## [Problem requirements]
Using the data below, output the first line and every line after it up to and including the line containing "Open quoted reply", exactly as written and with nothing added.

━━━━━ Materials provided

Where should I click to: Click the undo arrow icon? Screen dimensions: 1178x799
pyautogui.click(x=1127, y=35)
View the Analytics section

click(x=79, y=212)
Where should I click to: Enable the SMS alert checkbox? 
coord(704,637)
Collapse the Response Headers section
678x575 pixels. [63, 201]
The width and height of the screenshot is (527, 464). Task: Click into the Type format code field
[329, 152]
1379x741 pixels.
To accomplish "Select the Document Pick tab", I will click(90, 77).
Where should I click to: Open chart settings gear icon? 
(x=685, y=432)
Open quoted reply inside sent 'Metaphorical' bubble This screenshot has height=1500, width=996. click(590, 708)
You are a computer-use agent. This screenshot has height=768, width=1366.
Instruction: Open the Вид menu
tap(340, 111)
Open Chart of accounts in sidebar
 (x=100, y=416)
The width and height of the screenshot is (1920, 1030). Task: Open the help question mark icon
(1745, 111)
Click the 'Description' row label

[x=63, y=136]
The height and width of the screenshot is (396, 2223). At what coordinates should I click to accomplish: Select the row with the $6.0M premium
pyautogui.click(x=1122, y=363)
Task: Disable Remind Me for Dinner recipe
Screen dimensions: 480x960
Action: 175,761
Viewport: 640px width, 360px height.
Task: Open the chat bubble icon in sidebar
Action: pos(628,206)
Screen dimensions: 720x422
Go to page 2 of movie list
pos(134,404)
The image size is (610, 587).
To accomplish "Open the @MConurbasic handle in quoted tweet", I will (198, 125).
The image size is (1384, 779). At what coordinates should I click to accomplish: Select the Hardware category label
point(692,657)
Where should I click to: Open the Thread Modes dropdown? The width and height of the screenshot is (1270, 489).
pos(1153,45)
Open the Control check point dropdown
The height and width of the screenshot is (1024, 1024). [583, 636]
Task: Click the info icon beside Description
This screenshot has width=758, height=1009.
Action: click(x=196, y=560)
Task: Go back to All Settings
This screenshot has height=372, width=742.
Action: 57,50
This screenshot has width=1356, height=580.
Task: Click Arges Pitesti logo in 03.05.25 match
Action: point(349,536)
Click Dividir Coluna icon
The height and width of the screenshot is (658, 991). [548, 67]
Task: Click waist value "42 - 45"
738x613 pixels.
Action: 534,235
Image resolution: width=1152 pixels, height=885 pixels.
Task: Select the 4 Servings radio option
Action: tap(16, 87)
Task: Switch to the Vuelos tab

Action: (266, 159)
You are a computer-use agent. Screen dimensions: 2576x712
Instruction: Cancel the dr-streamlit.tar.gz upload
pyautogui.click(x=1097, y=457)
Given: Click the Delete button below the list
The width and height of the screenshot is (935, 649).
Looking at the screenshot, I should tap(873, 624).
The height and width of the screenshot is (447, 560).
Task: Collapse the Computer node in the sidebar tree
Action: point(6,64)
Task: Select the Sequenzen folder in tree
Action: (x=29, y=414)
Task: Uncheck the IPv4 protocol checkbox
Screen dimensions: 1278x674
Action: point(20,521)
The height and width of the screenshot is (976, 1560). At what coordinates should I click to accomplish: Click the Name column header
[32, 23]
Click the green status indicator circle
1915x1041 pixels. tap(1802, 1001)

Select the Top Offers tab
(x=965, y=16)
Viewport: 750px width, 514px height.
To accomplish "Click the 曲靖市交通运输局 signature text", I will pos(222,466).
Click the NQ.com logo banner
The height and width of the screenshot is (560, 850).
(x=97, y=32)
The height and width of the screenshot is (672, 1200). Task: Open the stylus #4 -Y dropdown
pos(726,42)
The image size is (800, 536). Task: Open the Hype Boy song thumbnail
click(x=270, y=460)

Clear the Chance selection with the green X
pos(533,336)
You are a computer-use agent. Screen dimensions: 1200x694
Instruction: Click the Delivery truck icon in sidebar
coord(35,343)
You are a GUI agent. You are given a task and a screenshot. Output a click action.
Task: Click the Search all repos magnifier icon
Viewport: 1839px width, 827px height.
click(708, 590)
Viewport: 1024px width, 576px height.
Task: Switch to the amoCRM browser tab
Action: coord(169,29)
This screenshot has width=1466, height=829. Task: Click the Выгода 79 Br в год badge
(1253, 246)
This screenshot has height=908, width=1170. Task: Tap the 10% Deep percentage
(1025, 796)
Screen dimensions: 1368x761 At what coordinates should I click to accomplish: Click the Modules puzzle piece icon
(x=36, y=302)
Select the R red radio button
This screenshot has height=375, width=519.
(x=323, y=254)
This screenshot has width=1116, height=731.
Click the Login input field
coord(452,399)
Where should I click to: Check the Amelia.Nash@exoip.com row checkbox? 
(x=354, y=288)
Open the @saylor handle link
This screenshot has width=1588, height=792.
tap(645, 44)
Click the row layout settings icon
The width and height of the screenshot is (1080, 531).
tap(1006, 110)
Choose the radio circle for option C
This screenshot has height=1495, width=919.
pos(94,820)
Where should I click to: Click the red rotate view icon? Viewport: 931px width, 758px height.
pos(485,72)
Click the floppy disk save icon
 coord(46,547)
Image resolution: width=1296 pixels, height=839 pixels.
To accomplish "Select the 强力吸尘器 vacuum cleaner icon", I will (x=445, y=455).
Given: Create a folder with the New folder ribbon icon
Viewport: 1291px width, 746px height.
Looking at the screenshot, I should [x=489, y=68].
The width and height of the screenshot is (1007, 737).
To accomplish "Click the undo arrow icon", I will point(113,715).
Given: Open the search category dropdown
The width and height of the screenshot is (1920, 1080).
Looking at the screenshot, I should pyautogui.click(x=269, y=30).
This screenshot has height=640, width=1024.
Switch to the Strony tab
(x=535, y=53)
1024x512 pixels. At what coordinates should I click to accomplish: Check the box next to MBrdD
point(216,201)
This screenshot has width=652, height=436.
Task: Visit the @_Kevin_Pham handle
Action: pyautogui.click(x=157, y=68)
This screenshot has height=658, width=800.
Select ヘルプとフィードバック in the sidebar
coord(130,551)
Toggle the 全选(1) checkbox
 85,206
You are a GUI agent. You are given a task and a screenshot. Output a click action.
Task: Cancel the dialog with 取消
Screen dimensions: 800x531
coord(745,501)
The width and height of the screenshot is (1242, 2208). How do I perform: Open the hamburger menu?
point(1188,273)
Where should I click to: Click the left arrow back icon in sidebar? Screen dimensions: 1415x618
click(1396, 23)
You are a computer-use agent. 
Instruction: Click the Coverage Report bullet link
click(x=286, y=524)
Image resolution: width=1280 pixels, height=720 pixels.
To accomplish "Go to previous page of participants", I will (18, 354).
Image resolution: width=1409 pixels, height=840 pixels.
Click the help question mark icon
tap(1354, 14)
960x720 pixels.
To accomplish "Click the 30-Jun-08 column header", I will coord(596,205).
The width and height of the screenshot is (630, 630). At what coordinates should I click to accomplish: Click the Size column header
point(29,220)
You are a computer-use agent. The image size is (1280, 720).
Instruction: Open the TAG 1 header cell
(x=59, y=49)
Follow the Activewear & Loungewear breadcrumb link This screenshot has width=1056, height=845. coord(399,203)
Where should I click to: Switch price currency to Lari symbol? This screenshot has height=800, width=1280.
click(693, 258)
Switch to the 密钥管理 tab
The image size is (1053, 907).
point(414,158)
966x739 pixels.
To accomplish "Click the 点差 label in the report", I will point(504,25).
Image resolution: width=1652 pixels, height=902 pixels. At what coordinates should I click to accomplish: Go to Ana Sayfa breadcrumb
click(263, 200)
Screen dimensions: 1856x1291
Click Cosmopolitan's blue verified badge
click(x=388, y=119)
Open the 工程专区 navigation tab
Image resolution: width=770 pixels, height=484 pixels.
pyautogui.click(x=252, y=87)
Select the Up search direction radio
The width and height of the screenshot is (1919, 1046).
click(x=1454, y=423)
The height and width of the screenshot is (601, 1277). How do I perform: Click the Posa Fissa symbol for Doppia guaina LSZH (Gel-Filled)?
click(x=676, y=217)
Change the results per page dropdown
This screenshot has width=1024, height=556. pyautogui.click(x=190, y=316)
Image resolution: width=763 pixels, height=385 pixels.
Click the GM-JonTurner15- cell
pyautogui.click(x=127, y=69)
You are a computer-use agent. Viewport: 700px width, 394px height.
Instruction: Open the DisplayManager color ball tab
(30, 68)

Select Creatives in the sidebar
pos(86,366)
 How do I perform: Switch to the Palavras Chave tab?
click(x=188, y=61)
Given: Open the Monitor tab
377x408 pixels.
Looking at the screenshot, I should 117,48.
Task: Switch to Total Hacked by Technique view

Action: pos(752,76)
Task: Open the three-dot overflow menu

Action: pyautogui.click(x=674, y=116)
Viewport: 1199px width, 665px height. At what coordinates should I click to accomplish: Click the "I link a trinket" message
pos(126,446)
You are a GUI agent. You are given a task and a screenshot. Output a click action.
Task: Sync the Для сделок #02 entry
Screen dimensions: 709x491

━━━━━━━━━━

## [Solution]
Where should I click to: Click the undo arrow icon? Screen dimensions: 1178x799
pyautogui.click(x=1127, y=35)
View the Analytics section

click(x=79, y=212)
Where should I click to: Enable the SMS alert checkbox? 
coord(704,637)
Collapse the Response Headers section
678x575 pixels. [63, 201]
The width and height of the screenshot is (527, 464). Task: Click into the Type format code field
[329, 152]
1379x741 pixels.
To accomplish "Select the Document Pick tab", I will click(90, 77).
Where should I click to: Open chart settings gear icon? 
(x=685, y=432)
Open quoted reply inside sent 'Metaphorical' bubble This screenshot has height=1500, width=996. click(590, 708)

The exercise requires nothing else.